Cessione del quinto dello stipendio datore di lavoro: cosa succede se cambia
Il datore di lavoro smette di essere tale quando il lavoratore viene licenziato o presenta le dimissioni. In questo caso, la banca si avvale di un diritto particolare e che le consente di recuperare la somma prestata. Un diritto che va nettamente contro gli interessi del debitore.
In breve, la banca che ha concesso il finanziamento per mezzo della cessione del quinto può abbondantemente rifarsi sul Tfr, ossia sul Trattamento di Fine Rapporto, il “gruzzolo” che viene accantonato mese dopo mese e che comporrà la liquidazione che il lavoratore riceverà quando andrà in pensione.

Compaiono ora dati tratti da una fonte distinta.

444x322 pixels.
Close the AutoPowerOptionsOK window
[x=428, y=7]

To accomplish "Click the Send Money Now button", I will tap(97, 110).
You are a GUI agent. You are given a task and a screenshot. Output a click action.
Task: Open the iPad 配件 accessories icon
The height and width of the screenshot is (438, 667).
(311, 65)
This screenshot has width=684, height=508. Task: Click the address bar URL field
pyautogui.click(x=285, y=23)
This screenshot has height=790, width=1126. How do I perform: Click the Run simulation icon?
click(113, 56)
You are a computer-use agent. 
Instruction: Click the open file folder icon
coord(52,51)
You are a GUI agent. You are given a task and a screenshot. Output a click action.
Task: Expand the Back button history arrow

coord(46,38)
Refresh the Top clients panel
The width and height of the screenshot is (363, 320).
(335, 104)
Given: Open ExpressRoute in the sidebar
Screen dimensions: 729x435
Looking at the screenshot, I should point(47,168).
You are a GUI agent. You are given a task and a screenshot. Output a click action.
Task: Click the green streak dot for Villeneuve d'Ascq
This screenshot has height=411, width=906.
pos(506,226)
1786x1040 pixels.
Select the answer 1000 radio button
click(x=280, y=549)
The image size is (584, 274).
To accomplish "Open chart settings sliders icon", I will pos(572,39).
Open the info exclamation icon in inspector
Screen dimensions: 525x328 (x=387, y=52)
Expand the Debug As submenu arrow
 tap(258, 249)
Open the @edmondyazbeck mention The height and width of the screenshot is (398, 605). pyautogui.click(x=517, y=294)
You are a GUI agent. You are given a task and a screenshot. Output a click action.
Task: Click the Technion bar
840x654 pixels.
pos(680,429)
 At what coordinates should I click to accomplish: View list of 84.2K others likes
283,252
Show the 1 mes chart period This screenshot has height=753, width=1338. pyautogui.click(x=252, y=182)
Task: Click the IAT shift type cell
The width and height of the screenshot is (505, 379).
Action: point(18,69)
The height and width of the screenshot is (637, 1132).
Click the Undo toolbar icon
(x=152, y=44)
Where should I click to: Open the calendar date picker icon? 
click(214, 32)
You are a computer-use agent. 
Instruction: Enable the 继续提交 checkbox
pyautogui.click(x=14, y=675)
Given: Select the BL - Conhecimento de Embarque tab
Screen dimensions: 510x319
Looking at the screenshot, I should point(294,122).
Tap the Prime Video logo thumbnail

La banca può coprire la somma prestata prendendo ufficialmente e legalmente possesso del Tfr. Già di per sé questo rappresenta un problema, dal momento che il lavoratore viene privato della sua futura liquidazione.
Eppure c’è di peggio. La cessione del quinto cambio datore di lavoro compromette il Tfr, ma cosa succede se il Tfr non è sufficiente a coprire il debito residuo? In questo caso, cambiano gli attori in gioco. La banca recupera la somma attraverso l’assicurazione, e l’assicurazione si rifà poi sul debitore. Questa può pignorare la pensione e gli stipendi futuri, a prescindere dall’entità della busta paga o del cedolino della pensione stessa.
Insomma, possiamo concludere che la cessione del quinto è una formula di finanziamento molto conveniente, ma che le conseguenze in caso di licenziamento possono essere anche molto gravi.